REDEFINE THE BUSINESS THAT YOU ARE IN
Asset managers can leverage insights from these datasets to generate alpha on more liquid stocks to build a scalable approach. However, this requires huge commitment from managers to invest in data science professionals, the data itself, and a cutting-edge technology infrastructure. This isn’t a shortterm initiative. It may take years before managers can derive actionable signals from these datasets but when they start doing so, managers will begin building a source of competitive advantage. And when star managers leave, this moat will remain with the asset manager.

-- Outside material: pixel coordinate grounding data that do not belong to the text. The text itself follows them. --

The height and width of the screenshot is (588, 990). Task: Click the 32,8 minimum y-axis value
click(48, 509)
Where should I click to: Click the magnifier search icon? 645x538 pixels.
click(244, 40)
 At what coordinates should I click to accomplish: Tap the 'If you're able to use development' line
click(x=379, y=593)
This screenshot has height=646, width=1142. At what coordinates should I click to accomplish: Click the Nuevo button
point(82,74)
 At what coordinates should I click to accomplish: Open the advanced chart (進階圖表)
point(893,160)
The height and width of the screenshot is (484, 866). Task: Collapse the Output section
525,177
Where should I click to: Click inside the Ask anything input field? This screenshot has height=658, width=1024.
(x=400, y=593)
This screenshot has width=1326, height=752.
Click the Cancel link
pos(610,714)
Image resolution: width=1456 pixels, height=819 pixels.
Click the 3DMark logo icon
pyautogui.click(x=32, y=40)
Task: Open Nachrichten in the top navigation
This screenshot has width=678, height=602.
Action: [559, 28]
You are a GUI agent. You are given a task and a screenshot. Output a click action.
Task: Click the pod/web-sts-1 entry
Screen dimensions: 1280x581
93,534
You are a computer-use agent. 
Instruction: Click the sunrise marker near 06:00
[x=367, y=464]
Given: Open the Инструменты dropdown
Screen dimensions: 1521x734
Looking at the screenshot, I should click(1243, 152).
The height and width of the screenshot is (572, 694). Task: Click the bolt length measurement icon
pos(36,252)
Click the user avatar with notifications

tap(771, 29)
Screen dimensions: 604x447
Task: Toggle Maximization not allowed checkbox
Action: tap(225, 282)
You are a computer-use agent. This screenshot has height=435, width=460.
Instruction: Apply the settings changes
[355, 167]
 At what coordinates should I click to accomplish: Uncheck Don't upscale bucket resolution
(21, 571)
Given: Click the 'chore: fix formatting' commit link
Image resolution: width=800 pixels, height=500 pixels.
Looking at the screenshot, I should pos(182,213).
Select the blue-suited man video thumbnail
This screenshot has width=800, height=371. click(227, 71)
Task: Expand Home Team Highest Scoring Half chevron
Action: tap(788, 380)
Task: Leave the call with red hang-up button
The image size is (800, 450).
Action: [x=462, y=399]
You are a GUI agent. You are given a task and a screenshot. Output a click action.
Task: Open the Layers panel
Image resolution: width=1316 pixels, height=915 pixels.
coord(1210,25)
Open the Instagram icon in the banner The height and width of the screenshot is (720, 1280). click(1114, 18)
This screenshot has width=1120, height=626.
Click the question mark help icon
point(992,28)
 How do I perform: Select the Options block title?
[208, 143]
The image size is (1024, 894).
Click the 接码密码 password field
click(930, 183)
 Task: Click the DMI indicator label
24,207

CONSIDERATION: INCREASING INDUSTRY CONCENTRATION
Technology, coupled with the moats that businesses develop around them, lead to industries that are far more concentrated than their non-tech counterparts. Case in point, Amazon, Alphabet (Google), Airbnb, Uber and the list goes on. However, in the asset management domain, ETF providers that have invested heavily in technology have created moats for themselves. The fee war in the passive space has forced managers to squeeze each ounce of efficiency out of their business model and the successful managers have been those that have leveraged technology to reduce cost. Blackrock for example had an in-house technology platform called Aladdin which they turned into an entirely new business. If you look at the ETF space, it is far more concentrated than the mutual fund industry (Kim, 2019). This gives us a glimpse into the future of active asset managers.
The industry will become densely bifurcated with a concentration of asset lying with a few mega managers, and a string of smaller fund managers with niche but unscalable strategies. Managers will either consolidate, disappear or specialize and build new capabilities that carry them into the future.
CONCLUSION: REDEFINE WHICH BUSINESS YOU ARE IN
Traditional long only active asset manager business models are facing new external forces of change. Due to disparate operating, technology and models – and years of viewing technology as a cost center, rather than an opportunity – managers are in a disadvantageous position to be proactive or even reactive to these external factors. This amplifies the threat from substitutes like passives, alternatives and hedge funds.
Asset managers have historically been ‘technology-last’ and preferred to throw people at problems rather than developing technology capability. The most important change that asset managers need to make is to redefine which business they are in. Asset managers are being transformed into tech companies that are in the business of alpha generation. The asset manager of tomorrow must follow the world’s most successful technology firms and build talented, cross-functional teams. These teams will drive the vertical integration of new capability to better execute an asset manager’s position and build a more sustainable competitive advantage in today’s business environment.
Disclaimer: The views and opinions expressed in this article are those of the authors and do not necessarily reflect the official position of the Stradegi Consulting or its member firms.